The market was craziness on another level to that of the wood market in Mwenge and Dar yesterday afternoon. Nelly explained that the used clothes are donated from the world over and sold to the Tanzanian merchants at a low price. We were able to get a price of 1000 T.shs per T-shirt/skirt/pair of shorts (in bulk); around 55p. The market consisted mostly of piles, or perhaps more appropriately mountains, of used clothes. I felt extremely inconspicuous in our team of 4 muzungos (white people) walking through the market and surrounded by merchants trying to flog clothes to us. We moved from stand to stand shifting through the mountains of clothes looking for appropriate items that weren’t ripped or stained and had complete buttons/working zips. We would scour the piles, throwing rejected clothes to the back while merchants would stand on the tables churning over the clothes, throwing t-shirts casually in our direction with exclamations of ‘this good one.’ Eventually, the merchants that were competing for our attention became so aggravating we moved outside of the market where we formed a much more effective production chain style process. The merchants would send 10 or so other people to go and find the clothes we were looking for from their stands and bring them back for us to choose which ones we wanted.

It was a long, long afternoon but we eventually hit our target of 200 shirts and shorts. We were all on sensory overload and I had to constantly keep a close eye on my pockets and our purchases. The merchants would sometimes try to trick us by sneaking extra clothes into our piles or by skipping numbers when counting up the items. At one point we took a short breather by locking ourselves in the minibus for a brief moment.

Our purchases for the day

Our purchases for the day

The journey back took an age. All that nonsense I wrote in my first entry about the chaotic traffic system that some how seems to flow ‘seamlessly’… scrap that! This was utter chaos. And it wasn’t seamless. It was stop-start the whole way, and here a traffic jam takes on a whole different meaning. Cars came at us from all different angles (literally all angles) fighting for road space. I watched one dalla dalla (bus) drive right across the right hand lane in the face of oncoming traffic just to use the hard shoulder on the right hand side of the road in order to overtake traffic. It then proceeded to cross the oncoming traffic a second time to return to the left lane. I am thankful that Mapunda is a good driver and that we escaped any accidents. We thanked him by buying him a shirt at the market and later an ice lolly that we bought from a bike seller on the way home. He was pretty happy! There was a moment of amusement as we shouted to the ice cream seller out of the window of the bus while we were moving along that we wanted 5 ice creams and he had to run alongside the bus to make the exchange.

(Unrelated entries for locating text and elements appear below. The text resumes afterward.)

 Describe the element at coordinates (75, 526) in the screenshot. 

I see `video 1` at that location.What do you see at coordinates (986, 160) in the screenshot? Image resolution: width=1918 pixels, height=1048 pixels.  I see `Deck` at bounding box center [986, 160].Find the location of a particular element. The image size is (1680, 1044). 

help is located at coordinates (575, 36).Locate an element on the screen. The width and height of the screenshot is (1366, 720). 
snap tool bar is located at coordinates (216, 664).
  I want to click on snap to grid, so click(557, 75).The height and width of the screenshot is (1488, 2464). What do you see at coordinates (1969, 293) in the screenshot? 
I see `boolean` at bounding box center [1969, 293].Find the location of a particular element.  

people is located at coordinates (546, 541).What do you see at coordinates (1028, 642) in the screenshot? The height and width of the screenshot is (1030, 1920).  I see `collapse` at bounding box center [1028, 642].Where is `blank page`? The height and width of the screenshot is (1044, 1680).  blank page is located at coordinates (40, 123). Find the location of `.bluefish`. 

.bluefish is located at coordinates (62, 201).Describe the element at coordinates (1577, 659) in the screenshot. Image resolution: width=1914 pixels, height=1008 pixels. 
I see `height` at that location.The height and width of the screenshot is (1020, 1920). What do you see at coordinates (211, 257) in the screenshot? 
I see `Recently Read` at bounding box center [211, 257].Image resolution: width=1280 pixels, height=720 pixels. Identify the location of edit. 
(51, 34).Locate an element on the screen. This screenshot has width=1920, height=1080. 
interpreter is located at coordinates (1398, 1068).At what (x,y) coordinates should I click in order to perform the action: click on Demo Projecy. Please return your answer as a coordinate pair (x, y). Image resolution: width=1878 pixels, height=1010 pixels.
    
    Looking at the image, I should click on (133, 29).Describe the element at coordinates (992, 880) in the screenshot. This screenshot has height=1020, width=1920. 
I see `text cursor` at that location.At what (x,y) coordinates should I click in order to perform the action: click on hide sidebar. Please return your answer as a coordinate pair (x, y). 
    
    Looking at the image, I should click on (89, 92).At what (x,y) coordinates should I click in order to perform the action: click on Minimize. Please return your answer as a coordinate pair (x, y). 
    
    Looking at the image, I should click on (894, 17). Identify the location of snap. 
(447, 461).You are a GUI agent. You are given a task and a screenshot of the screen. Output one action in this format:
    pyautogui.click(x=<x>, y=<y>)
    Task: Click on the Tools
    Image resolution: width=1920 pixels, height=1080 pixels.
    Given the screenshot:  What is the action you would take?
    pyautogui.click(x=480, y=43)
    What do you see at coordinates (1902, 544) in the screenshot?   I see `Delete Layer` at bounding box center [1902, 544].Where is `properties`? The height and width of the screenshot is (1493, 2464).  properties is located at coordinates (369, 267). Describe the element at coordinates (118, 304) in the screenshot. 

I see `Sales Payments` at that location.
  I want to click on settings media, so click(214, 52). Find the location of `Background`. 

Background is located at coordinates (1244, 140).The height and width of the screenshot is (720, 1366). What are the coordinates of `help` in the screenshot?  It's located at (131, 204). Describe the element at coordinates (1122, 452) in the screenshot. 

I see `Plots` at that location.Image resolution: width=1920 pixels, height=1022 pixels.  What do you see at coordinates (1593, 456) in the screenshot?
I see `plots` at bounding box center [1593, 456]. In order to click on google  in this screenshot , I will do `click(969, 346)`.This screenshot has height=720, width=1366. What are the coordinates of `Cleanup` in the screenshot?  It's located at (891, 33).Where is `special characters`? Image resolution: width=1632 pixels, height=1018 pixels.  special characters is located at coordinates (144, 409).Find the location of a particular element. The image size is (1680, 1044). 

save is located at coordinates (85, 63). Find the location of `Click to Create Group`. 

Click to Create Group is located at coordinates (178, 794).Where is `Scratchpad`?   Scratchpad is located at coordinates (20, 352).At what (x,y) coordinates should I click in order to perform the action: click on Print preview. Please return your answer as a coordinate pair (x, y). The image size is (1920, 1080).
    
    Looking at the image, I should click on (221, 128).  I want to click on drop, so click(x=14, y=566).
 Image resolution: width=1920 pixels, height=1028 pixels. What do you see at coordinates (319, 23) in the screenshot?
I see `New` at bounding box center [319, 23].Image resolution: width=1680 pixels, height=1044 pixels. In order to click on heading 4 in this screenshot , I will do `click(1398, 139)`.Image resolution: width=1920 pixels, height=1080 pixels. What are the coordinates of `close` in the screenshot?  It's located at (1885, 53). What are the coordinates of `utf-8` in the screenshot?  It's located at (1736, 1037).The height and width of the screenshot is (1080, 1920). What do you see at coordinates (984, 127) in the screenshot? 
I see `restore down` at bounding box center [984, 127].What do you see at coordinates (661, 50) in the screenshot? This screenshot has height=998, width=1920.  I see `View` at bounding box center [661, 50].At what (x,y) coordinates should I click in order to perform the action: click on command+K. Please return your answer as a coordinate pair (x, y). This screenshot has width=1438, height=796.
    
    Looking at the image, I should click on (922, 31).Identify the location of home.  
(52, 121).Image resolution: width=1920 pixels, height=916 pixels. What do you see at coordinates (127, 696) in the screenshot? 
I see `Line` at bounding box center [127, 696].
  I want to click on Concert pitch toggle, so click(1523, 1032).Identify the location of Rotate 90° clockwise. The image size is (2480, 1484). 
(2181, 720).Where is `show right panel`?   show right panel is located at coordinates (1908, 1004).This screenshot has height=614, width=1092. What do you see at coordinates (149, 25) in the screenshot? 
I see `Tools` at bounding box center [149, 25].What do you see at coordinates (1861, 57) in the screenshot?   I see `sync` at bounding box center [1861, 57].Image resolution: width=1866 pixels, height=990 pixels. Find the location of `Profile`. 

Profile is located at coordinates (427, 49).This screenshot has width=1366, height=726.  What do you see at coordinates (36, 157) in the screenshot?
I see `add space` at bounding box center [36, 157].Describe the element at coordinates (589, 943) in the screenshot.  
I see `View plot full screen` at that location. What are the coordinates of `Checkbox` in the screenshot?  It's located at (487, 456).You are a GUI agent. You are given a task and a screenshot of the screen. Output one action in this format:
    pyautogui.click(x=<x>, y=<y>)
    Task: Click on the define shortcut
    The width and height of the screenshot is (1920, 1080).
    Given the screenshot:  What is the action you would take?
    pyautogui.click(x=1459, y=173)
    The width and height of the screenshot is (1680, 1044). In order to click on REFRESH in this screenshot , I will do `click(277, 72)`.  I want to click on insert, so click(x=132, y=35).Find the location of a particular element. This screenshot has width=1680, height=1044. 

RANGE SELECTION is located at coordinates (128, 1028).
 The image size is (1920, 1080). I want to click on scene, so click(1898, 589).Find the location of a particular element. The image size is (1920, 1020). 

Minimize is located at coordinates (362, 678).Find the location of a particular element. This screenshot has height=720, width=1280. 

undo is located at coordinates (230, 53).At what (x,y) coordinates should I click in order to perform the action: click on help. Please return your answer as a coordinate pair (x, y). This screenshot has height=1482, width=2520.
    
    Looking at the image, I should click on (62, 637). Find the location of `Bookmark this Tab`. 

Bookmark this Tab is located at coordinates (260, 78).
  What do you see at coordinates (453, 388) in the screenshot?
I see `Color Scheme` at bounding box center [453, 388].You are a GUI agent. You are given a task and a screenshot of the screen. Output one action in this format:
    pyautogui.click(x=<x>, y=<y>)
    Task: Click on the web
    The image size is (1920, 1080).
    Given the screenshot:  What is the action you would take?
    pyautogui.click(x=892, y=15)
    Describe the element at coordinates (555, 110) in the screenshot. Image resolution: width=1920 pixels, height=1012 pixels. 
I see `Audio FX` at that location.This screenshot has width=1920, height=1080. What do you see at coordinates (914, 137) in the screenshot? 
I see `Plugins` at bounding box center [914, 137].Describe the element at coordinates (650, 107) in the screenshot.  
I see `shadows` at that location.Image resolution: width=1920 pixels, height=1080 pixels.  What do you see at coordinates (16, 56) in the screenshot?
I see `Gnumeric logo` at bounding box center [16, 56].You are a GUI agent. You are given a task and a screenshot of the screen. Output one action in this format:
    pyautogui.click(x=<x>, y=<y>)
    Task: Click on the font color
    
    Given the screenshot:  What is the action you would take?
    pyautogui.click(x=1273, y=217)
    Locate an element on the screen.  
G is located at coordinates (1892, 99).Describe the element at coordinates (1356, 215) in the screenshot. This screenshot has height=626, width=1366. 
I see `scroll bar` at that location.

Having left the house at 3:30 this afternoon, we finally returned from our expedition at 7:45. Tomorrow the madness will continue at school when we hand out the stuff to the kids. We have a mountain of shoes, balls, shorts, skirts, t-shirts, dresses and a load of other resources that has amassed in the house this last week. I can’t wait to see the kids faces when we give each kid a new outfit tomorrow. But it sure is going to take some heavy handed co-ordination. Normal school is out tomorrow. Tomorrow Christmas comes early!!